Menurut Sugiarta, nama itu diambil karena lokasi gunung berdekatan dengan pulau Kawio sebelah barat di kepulauan Sangihe Talaud. Selain itu, di dalam gunung api bawah laut itu terdapat beberapa titik sumber panas bumi dan ribuan spesies unik yang bertahan hidup dengan memakan bakteri disekitar gunung api bawah laut.
Sugiarta mengatakan, penelitian itu itu dilakukan dengan menggunakan kapal Okeanos dari Amerika Serikat dan kapal Baruna Jaya IV dari Indonesia pada kedalaman 6000 meter. Penelitian ini baru pertama kali dilakukan dan merupakan satu-satunya riset di dunia yang menggunakan teknologi canggih dengan kolaborasi antara kapal Okeanos milik tim riset National Oceanic Athmospheric Administration (NOAA) Amerika dan kapal Baruna Jaya 1V milik Badan Riset Kelautan dan Perikanan (BRKP) Indonesia.
Keberadaan gunung api bawah laut serta sumber panas bumi dan biota lainnya terekem dengan jelas oleh robot yang terpasang kamera berresolusi tinggi.

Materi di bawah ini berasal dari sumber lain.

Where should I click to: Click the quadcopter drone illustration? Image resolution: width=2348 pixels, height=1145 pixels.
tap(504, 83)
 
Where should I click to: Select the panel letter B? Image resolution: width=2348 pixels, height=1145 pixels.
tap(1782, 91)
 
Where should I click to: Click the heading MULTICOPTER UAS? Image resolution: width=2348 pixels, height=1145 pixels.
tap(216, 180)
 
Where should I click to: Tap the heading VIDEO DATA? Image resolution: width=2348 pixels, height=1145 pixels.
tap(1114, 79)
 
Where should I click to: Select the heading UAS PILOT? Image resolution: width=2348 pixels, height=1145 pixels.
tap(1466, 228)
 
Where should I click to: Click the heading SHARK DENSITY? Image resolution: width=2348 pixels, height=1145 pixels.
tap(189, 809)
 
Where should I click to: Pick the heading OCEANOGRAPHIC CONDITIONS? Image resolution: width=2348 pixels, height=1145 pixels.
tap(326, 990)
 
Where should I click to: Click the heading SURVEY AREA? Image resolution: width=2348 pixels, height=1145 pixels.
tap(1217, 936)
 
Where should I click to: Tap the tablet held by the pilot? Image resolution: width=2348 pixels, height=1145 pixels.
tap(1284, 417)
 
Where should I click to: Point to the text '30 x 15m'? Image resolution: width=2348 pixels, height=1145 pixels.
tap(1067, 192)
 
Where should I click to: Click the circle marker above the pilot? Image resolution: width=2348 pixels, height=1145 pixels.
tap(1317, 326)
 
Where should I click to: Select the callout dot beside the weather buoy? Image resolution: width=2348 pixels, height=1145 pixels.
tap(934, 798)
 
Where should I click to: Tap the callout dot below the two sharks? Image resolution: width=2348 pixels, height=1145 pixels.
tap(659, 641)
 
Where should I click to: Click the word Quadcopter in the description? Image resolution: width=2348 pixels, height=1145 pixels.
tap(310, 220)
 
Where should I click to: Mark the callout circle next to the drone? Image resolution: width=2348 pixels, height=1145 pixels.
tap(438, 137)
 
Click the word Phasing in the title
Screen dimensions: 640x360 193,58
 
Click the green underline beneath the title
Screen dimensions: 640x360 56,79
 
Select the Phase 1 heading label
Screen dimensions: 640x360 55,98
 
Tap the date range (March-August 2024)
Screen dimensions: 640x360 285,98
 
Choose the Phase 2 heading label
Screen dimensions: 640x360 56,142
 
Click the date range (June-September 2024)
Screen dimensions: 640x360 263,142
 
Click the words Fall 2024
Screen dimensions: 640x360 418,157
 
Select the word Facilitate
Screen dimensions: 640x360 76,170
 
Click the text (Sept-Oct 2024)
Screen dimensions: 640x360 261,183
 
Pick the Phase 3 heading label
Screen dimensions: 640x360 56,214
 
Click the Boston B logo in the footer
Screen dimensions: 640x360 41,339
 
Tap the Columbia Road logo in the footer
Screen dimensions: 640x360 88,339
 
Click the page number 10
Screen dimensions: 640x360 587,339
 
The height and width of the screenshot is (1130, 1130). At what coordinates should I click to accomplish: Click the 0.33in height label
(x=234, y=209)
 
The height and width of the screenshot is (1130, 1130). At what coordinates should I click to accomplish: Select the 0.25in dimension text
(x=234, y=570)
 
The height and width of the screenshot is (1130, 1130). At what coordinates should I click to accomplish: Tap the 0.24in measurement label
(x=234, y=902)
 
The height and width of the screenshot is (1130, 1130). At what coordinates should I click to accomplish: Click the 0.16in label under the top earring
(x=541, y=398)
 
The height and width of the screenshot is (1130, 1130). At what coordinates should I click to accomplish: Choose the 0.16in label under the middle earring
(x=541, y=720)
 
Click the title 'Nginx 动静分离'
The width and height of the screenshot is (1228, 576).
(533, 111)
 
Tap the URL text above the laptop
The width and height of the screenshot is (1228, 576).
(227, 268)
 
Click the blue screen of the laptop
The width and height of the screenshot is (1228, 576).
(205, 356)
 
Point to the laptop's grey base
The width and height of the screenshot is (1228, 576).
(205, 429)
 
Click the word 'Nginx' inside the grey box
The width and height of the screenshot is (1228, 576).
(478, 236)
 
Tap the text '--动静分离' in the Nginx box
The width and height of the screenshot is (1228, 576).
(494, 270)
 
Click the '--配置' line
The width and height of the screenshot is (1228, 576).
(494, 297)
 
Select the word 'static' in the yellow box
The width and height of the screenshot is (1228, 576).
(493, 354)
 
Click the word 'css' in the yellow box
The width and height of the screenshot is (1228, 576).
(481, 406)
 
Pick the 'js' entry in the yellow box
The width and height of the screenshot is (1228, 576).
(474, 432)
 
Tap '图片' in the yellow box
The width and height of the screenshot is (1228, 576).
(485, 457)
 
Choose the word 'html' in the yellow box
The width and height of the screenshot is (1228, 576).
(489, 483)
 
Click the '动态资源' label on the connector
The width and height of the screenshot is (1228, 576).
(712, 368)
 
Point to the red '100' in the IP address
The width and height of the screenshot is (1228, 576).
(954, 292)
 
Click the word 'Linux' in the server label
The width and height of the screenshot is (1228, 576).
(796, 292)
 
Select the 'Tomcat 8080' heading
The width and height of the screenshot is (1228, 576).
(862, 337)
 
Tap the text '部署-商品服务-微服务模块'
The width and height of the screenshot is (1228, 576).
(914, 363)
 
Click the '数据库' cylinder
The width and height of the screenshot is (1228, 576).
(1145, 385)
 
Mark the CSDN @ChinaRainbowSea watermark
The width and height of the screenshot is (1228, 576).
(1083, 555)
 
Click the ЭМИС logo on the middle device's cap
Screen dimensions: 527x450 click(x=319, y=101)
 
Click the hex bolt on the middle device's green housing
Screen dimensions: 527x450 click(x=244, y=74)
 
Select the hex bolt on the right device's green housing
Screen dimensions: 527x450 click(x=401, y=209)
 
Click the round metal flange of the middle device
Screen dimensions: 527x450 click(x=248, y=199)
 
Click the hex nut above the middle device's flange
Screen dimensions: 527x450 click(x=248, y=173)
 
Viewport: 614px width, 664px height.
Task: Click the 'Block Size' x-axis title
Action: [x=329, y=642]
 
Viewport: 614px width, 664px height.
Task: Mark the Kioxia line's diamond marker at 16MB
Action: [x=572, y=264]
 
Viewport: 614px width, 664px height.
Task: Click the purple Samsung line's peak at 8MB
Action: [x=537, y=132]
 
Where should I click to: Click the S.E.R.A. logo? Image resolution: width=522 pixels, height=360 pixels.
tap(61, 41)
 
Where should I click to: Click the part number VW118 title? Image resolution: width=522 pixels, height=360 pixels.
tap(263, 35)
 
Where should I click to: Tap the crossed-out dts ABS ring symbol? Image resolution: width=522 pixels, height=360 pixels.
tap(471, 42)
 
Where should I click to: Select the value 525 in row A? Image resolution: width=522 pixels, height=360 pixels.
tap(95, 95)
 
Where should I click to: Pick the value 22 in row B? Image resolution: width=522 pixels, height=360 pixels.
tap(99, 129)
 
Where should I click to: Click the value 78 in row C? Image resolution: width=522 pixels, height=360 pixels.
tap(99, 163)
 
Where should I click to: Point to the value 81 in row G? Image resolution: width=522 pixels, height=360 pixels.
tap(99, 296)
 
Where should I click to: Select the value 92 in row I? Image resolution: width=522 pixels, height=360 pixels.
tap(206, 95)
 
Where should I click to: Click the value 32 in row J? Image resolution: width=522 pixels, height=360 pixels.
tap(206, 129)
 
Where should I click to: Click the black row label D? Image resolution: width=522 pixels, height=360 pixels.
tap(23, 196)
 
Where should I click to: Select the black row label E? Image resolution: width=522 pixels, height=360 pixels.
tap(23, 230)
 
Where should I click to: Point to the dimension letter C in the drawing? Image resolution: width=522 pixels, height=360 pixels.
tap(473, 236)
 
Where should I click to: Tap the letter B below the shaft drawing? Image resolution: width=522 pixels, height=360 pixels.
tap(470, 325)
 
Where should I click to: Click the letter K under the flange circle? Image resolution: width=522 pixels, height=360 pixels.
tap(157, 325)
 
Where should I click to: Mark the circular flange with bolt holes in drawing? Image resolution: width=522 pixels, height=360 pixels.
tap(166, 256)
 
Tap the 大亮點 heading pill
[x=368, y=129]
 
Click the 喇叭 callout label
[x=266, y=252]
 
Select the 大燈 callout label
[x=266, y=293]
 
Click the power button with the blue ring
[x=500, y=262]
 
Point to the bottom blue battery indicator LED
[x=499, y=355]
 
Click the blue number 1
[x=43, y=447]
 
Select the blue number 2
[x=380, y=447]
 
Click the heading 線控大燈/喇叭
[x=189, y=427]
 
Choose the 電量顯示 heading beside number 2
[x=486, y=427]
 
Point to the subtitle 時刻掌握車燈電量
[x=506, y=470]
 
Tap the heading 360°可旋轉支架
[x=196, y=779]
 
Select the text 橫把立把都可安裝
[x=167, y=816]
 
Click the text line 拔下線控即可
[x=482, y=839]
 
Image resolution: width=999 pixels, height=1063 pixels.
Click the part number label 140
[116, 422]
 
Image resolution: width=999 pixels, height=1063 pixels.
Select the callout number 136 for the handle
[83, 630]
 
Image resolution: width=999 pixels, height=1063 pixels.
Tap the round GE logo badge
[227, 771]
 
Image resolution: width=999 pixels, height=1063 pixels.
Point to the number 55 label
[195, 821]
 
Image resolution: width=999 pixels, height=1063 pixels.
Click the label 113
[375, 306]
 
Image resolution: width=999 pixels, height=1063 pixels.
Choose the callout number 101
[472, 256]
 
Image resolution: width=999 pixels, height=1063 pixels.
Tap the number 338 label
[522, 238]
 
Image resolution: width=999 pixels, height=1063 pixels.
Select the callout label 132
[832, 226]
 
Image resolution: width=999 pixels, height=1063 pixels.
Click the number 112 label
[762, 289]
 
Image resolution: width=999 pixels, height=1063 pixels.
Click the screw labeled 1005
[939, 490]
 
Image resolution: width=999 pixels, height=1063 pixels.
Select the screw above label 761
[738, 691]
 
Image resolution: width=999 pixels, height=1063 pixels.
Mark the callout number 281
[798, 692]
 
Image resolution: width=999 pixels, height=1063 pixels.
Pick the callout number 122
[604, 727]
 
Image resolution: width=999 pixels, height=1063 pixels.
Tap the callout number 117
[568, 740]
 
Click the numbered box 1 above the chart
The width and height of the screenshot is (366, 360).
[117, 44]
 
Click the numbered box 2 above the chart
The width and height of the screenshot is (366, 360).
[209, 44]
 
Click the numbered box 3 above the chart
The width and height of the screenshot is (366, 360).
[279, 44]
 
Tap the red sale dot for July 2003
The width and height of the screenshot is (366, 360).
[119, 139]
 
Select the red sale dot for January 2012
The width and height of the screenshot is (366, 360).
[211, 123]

Robot tersebut oleh ilmuan dari Indonesia dan Amerika disebut Remotely Operated Vehicle (ROV).
Saat robot mengambil gambar aktivitas gunung berapi itu, visualnya dapat dilihat oleh semua peneliti berada di Jakarta atau di Amerika. Sebab, tampilan gambar hidup dan data-data yang ada dibawah laut melalui robot kecil itu terkirim secara langsung melalui satelit. ”Lalu satelit mengirimkan video dan suaranya ke Expedition Command Centre yang ada didua lokasi, yakni di Jakarta dan Seattle, Amerika,” kata Jeremy Potter, ilmuan dari NOAA.
Hal itulah yang menurutnya menjadikan riset ini sebagai riset tercanggih. Karena peneliti tidak harus berada di atas kapal, tapi bisa di darat dengan memanfaatkan teknologi. ”Yang ada dalam kapal hanya beberapa orang saja, sedang isi kapal adalah alat-alat canggih,” terang Jeremy.
Penelitian yang melibatkan 20 ilmuan dari indonesia dan 8 ilmuan dari Amerika itu, memulai ekspedisinya pada tanggal 24 Juni 2010 dan direncanakan berakhir tanggal 14 Agustus mendatang.
Webb Pinner, juga dari dari NOAA, mengatakan, riset laut dalam ini adalah pertama kali dilakukan oleh kapal Okeanos dan bekerja sama dengan pemerintah Indonesia. Kegiatan tersebut, kata dia, merupakan bagian kerjasama kemitraan jangka panjang antara Indonesia dan Amerika untuk memajukan ilmiah kelautan, teknologi dan pendidikan.
Namun dari hasil riset itu, ilmuan dari Indonesia maupun Amerika belum mengidentifikasi, apakah ekosistem bawah laut tersebut merupakan temuan baru atau sudah ditemukan ditempat lain.
”Kami baru fase identifikasi dan belum bisa mengatakan bahwa temuan ini hanya ada di kepulauan Sangihe Talaud,” tambah Noorsalam Nganro, peneliti dari Institut Teknologi Bandung.